Ein Drogenkurier stand vor dem Kadi. Ihm wurde vorgeworfen, für 500 Euro mit dem Wagen seiner damaligen Partnerin zehn Kilogramm Marihuana von Holland nach Deutschland gebracht zu haben. Nach Verlesung der Anklageschrift vermeldete eine Schöffin, sie kenne den Angeklagten. Er sei mal mit ihrer angeheirateten Nichte zusammen gewesen. Und das "Schmuggelfahrzeug" habe ihrer Nichte gehört. Nach dieser Selbstanzeige lehnte der Staatsanwalt die Laienrichterin als befangen ab.
Vergebens – die Strafkammer hielt an der Schöffin fest, weil die Beziehung zwischen ihr und dem Angeklagten nur Bekanntheitsgrad hätte und ihr letzter Kontakt schon länger als drei Jahre her war. Ihre Nichte sei auch nicht mehr mit dem Angeklagten zusammen. Der Kurier wurde zu einer Freiheitsstrafe von zwei Jahren verurteilt, die zur Bewährung ausgesetzt wurde. Die Staatsanwaltschaft erhob die Revision zum BGH und rügte die fehlerhafte Besetzung des Gerichts nach § 338 Nr. 3 StPO – mit Erfolg.
Staatsanwaltschaft ist "Wächterin des Rechts"
Zwar dürfen Staatsanwälte nach § 339 StPO keine Verletzung von Normen zum Nachteil des Angeklagten rügen, die nur zugunsten des Angeklagten gegeben sind. Die Befangenheitsvorschriften nach den §§ 22 ff. in Verbindung mit § 31 StPO gehören aber nicht dazu, erklärte der 2. Strafsenat (Urteil vom 25.10.2023 – 2 SR 195/23). Die Ausschließung und Ablehnung von Richtern dienen dem Ziel, die Neutralität und Distanz der zur Entscheidung berufenen Personen zu sichern. Geschützt werden solle aber nicht nur der Angeklagte, sondern auch die Unabhängigkeit der Rechtsprechung und das Vertrauen in die Unparteilichkeit und Sachlichkeit der Gerichte.
Der Ablehnungsantrag der Staatsanwaltschaft gegen die Schöffin sei auch berechtigt gewesen, so der BGH. Die Bekanntschaft mit dem Angeklagten ist hier laut den Karlsruher Richterinnen und Richtern nicht ausschlaggebend, aber die Laienrichterin habe ein großes Interesse daran, dass ihre Nichte nicht über ihr Auto in das Verfahren verstrickt werde.

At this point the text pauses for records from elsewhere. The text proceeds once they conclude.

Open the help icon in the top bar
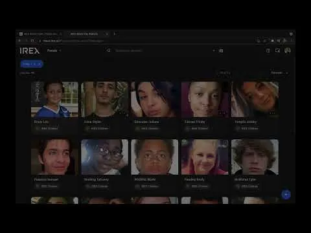 pos(268,50)
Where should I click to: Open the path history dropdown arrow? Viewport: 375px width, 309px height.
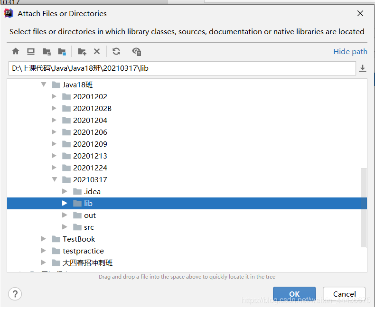pyautogui.click(x=363, y=68)
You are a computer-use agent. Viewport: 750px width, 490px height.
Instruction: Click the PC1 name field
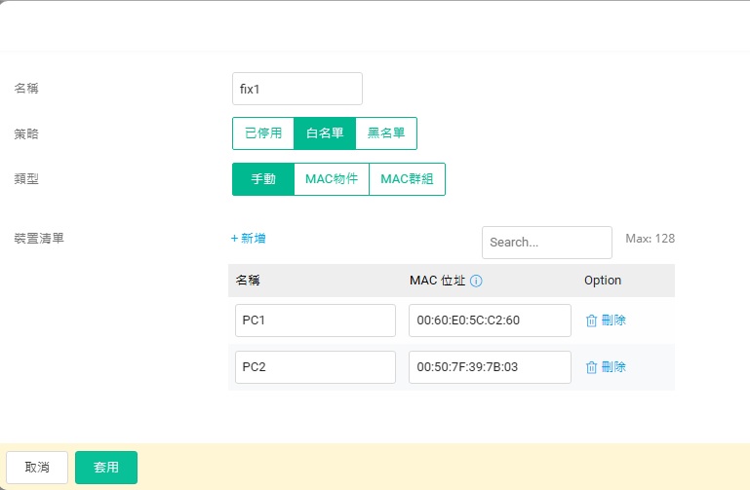(x=315, y=320)
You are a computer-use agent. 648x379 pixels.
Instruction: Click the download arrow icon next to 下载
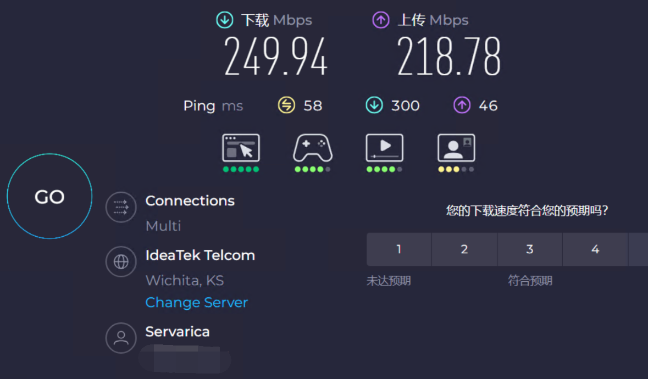pos(225,20)
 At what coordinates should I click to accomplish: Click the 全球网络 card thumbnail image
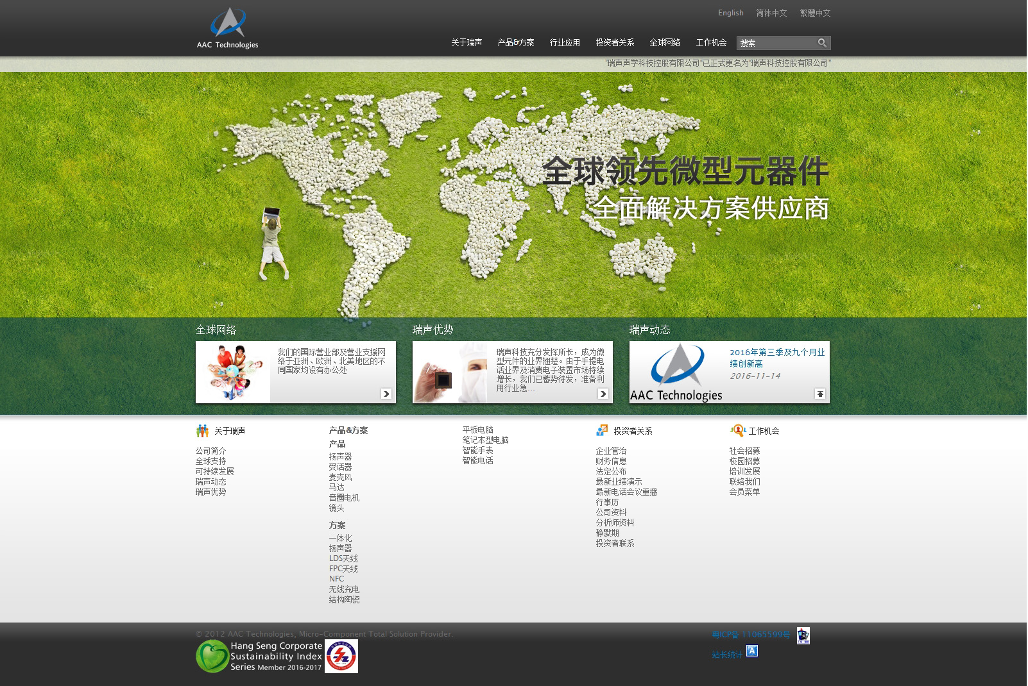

Sie werde also dem Angeklagten – je nachdem, wie er sich über ihre Nichte und deren Wissen um die Tat äußere, ihm wohlwollend oder eben ablehnend gegenüberstehen. Die Besorgnis des Staatsanwalts, der Schöffin fehle es an Unvoreingenommenheit und Unparteilichkeit, war daher nach Ansicht des BGH gerechtfertigt.